Only four members of the current squad have picked up more than 25 international caps and with the domestic season – where all but four of the roster ply their trade – only returning from its winter break at the beginning of the month, they could be slightly undercooked.
Russia aren’t renowned for their ability to pick up positive results on the road and the fact the visitors have failed to score in eight of their last 10 defeats since the beginning of 2017 has to be a concern too.
Finding ways to keep Belgium onside is difficult in a such a lopsided betting heat but supporting the Red Devils alongside Under 4.5 Goals at 7/10 (Ladbrokes) appeals. Only home triumphs against Gibraltar, Estonia, Cyprus, Kazakhstan, Azerbaijan and Andorra have beaten this line over the past eight years in competitive clashes.
Macedonia v Latvia | Thursday 21st March 2019, 19:45 | Sky Sports
Of all the minnows starting their journey on the road for Euro 2020 qualification, Macedonia are the one that standout as possible challengers. Housed in a relatively open Group G alongside top seeds Poland, Austria, Israel, Slovenia and Thursday night’s visitors Latvia, the Red Lions are potentially dangerous opposition and deserve respect, particularly in Skopje.
Igor Angelovski’s outfit arrive off the back of a successful Nations League campaign (W5-D0-L1) where they notched an average of 2.33 goals per-game. Admittedly, overcoming the likes of Liechtenstein, Gibraltar and Armenia is no form book for reaching the European Championship finals but their ability to see off similar strugglers is noteworthy.
Macedonia have won each of their last five fixtures on home soil when starting as pre-match favourites, bagging three or more goals in four of those encounters. Meanwhile, the hosts haven’t lost in their capital base since a World Cup qualifier in June 2017 – and that came via a narrow 2-1 margin against Spain.
Across all contests, the Red Lions have suffered only two defeats in their past 17 matches (W10-D5-L2) and even picked up a draw away at Italy in that sample. Only twice in five years have Macedonia been beaten in Skopje by more than a solitary strike, emphasising their ability to stay competitive against continental rivals.
Unfortunately, the market is already hugely in Macedonia’s favour but there is an angle we can exploit – a home win alongside Under 3.5 Goals at 10/11 (Ladbrokes). It allows us to have a series of correct score results onside, such as 1-0, 2-0, 3-0 and 2-1, the most likely scorelines against opponents just above the bottom table of European football.
Macedonia have claimed top honours alongside a clean sheet in nine of their last 10 victories, whilst only two of their past 10 games have seen both sides score. Those records – alongside Latvia’s inability to threaten away, which I’ll come to – point towards the win ‘to nil’ market. But for a marginally worse price, I prefer the comfort of the chosen selection, knowing an away goal isn't game over.
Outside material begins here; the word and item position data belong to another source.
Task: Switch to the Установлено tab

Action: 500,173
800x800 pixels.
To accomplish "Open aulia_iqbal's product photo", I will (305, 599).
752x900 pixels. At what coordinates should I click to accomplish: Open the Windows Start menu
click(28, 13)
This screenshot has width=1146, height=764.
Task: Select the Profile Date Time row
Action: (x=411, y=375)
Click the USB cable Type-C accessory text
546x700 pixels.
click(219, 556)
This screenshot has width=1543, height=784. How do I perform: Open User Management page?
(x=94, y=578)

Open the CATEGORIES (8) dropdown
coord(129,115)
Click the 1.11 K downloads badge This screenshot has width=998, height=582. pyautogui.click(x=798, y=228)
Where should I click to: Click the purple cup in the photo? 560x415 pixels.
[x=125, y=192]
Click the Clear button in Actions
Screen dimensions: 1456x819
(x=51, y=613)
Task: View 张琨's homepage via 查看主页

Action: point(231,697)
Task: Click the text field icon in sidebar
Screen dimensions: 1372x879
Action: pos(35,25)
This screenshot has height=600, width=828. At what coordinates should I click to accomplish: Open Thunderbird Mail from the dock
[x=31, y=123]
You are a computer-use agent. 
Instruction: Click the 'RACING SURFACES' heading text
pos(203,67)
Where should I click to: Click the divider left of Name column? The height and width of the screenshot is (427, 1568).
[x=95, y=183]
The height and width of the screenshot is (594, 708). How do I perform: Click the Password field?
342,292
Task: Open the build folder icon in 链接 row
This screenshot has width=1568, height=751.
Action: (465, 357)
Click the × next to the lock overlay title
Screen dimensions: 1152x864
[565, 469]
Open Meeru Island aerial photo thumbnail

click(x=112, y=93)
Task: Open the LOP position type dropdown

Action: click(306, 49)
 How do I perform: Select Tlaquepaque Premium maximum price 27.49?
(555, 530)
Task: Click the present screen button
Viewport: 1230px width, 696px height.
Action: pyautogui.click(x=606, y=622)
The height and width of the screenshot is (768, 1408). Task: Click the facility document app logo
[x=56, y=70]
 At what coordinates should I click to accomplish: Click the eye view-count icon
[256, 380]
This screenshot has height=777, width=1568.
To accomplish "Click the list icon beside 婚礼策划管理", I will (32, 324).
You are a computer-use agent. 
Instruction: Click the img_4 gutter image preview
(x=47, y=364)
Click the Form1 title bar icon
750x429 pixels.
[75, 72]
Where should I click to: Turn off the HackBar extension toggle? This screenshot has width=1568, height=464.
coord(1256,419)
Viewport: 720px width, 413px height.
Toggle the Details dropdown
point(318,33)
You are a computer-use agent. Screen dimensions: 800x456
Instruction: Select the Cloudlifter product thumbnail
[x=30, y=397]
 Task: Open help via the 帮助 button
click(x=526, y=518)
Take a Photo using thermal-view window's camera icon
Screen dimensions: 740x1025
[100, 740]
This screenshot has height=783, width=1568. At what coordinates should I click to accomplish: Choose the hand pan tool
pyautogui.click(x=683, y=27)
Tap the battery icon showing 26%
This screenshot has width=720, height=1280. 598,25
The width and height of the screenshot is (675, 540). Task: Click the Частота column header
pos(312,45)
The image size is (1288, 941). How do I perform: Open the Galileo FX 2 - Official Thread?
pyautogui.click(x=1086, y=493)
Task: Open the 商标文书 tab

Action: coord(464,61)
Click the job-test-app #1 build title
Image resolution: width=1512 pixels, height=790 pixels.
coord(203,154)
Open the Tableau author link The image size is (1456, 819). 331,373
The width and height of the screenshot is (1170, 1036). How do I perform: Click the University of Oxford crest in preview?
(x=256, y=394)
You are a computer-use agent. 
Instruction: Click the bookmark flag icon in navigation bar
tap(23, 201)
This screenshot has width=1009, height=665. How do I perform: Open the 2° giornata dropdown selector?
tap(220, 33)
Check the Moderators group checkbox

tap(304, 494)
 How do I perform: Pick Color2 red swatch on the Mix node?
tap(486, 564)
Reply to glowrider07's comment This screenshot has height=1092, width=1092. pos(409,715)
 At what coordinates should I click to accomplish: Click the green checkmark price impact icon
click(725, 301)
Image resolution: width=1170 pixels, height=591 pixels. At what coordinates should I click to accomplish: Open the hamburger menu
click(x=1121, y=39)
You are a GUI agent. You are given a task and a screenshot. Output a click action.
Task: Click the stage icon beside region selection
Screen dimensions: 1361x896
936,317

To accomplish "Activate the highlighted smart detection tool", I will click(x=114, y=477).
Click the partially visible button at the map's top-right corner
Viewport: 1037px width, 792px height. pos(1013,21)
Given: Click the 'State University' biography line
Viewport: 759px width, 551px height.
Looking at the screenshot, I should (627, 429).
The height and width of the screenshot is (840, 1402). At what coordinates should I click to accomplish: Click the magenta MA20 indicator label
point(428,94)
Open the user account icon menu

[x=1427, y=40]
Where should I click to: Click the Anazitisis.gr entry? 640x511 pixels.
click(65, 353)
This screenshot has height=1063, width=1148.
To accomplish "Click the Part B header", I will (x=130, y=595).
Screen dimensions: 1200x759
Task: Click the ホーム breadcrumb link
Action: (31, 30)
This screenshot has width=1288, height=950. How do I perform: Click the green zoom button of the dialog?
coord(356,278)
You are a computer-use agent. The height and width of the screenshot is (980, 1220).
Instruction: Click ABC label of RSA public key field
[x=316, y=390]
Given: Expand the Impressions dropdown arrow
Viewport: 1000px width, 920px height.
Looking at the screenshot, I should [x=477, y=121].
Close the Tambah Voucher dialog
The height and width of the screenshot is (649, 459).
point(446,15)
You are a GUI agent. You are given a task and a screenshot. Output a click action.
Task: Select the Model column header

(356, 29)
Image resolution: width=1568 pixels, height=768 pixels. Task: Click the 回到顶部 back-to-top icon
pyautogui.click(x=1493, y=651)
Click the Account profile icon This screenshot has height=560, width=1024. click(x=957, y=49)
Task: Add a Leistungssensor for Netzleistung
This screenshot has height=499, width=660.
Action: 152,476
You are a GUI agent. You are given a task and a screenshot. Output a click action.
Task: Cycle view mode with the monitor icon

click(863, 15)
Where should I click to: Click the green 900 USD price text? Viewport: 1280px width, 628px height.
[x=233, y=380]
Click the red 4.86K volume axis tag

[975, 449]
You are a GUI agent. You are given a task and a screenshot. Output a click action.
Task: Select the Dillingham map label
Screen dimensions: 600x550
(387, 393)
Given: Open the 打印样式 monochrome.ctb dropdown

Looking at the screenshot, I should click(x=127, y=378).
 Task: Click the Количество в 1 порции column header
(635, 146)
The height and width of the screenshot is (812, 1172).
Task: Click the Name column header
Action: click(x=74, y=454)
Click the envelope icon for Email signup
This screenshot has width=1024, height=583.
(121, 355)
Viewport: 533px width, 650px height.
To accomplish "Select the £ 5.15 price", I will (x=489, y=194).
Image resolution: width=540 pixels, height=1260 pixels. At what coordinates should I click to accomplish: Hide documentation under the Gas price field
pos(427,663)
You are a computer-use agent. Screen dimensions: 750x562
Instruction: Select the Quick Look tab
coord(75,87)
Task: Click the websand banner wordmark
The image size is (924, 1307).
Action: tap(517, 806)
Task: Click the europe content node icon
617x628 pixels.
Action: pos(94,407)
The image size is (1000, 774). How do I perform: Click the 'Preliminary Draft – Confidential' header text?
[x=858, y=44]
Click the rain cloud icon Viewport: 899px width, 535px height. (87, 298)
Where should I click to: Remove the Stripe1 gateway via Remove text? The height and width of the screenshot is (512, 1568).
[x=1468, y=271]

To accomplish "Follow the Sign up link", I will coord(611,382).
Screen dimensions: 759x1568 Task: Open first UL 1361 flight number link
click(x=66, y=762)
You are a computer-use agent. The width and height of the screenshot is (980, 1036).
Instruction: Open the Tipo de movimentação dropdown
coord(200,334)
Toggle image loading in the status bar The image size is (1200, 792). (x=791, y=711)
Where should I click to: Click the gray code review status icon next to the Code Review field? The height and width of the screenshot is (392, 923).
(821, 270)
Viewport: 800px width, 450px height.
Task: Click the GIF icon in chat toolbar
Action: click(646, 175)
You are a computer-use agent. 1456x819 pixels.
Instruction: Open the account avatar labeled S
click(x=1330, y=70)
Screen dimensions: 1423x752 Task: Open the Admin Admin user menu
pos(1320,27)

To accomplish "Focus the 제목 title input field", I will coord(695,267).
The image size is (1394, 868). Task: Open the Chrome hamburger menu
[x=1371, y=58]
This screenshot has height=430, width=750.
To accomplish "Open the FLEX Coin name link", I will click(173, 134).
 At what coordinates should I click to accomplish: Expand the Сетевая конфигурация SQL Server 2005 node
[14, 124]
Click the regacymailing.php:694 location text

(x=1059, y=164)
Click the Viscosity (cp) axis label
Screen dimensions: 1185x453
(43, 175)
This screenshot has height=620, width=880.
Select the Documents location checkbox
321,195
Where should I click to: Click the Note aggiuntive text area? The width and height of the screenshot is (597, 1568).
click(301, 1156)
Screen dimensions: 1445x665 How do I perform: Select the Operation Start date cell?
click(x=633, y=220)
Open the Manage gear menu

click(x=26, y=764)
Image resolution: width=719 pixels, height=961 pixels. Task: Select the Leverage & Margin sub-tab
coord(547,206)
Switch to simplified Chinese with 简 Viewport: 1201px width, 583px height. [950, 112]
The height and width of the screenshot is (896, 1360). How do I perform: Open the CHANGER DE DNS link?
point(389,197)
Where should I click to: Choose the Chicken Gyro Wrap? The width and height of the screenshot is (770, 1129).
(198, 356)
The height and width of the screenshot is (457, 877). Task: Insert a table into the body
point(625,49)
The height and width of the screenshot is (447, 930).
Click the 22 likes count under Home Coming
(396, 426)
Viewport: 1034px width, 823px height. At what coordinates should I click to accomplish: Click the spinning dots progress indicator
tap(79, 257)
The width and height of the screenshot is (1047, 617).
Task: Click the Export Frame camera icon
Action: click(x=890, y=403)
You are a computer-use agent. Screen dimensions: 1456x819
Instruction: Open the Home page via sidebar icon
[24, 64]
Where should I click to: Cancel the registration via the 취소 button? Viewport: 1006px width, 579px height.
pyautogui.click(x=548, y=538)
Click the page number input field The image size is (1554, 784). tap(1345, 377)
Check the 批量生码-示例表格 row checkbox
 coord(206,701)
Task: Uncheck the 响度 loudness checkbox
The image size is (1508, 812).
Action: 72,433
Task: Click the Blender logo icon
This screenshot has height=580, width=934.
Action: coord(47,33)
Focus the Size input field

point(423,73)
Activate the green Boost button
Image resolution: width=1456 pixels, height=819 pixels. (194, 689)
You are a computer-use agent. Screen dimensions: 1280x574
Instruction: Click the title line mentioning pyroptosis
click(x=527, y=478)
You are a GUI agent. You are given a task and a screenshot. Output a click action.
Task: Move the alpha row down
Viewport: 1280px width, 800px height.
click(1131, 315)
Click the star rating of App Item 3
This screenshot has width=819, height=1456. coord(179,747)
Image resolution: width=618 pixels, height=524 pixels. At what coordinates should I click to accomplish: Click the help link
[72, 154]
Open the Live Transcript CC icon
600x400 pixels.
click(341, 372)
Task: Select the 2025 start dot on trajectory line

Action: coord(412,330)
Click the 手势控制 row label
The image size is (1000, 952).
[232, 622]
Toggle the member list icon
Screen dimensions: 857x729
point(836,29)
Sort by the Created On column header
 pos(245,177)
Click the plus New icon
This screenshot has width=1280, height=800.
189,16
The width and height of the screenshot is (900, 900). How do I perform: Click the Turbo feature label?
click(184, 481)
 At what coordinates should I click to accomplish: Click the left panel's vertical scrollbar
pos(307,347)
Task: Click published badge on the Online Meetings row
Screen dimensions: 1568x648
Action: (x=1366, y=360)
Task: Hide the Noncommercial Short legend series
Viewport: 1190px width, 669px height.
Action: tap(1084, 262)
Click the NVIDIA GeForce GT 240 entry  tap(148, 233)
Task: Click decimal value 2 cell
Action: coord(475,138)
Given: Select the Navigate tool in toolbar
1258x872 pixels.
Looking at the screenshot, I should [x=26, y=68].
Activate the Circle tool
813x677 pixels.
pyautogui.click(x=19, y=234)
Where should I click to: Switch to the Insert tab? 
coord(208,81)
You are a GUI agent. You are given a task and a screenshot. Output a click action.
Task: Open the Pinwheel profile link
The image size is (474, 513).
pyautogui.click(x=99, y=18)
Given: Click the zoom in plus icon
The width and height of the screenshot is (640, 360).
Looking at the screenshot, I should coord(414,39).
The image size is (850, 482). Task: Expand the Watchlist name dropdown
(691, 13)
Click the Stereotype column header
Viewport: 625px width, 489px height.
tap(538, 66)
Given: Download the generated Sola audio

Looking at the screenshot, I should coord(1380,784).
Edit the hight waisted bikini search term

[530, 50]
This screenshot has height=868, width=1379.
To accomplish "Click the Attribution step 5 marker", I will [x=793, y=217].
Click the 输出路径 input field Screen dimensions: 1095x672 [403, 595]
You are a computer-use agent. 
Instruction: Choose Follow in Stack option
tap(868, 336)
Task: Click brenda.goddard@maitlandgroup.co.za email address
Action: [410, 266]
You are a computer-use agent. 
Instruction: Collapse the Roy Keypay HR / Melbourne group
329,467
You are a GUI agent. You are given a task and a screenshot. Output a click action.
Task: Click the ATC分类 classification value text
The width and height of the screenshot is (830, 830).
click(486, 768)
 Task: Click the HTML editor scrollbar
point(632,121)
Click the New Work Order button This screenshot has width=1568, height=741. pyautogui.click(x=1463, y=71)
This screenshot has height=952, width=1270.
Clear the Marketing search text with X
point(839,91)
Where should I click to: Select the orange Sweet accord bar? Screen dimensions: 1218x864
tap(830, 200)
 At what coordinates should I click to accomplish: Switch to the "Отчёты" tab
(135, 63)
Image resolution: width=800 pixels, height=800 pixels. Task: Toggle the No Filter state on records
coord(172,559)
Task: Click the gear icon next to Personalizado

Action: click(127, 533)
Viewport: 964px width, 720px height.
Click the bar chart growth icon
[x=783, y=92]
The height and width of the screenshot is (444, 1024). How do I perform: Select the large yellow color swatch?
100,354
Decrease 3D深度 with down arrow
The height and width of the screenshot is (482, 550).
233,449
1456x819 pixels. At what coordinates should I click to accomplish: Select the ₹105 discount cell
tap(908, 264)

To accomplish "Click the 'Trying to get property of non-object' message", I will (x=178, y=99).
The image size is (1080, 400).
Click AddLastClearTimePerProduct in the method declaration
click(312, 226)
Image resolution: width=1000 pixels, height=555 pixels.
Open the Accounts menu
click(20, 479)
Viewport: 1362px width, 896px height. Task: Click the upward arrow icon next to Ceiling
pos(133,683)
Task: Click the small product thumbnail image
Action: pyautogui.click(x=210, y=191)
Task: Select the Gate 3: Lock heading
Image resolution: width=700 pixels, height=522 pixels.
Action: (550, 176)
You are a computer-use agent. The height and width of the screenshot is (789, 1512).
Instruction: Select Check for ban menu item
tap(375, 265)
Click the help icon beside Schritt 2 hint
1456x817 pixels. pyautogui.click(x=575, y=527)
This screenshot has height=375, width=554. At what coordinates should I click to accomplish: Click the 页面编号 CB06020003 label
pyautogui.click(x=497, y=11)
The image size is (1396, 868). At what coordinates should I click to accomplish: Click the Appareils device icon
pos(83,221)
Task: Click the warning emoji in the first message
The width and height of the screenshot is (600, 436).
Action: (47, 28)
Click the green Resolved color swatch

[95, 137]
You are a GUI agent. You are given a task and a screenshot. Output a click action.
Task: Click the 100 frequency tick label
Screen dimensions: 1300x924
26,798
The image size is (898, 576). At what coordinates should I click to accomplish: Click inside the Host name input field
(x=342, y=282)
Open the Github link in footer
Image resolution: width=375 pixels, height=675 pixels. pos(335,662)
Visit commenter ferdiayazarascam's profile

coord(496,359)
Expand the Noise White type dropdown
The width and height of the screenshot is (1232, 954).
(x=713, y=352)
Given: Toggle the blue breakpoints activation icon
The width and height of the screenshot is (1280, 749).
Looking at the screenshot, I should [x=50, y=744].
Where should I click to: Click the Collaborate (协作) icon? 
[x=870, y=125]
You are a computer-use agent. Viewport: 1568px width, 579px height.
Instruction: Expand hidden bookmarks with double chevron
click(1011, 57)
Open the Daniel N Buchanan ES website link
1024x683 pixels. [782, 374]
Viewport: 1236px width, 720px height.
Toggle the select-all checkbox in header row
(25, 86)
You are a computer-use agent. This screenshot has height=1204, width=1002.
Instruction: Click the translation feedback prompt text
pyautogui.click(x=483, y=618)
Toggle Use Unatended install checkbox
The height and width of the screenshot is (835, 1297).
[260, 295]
Latvia have been in the doldrums for a while now. The Wolves’ only competitive wins in five years have come against Andorra and in the Nations League they failed to beat Andorra, Georgia and Kazakhstan (W0-D4-L2), managing only two goals across nine hours of action. Only once in 14 fixtures have Latvia scored more than a solitary strike.
Slavisa Stojanovic’s men have won once away in competitive football since 2011 – against Andorra in September 2016 – and the visitors have scored fewer than two goals in all bar one of their last 17 games as guests. And it’s worth noting that a healthy 14 of their previous 19 away trips have featured fewer than three goals as they’ve kept things relatively tight.
Only Hungary, Holland, Portugal and Bosnia have scored more than twice at home to Latvia in meaningful matches since 2009 and so it’s difficult to see the Wolves getting completely sliced and diced in Skopje despite defeat being the most likely scenario in Thursday's opening round of matches.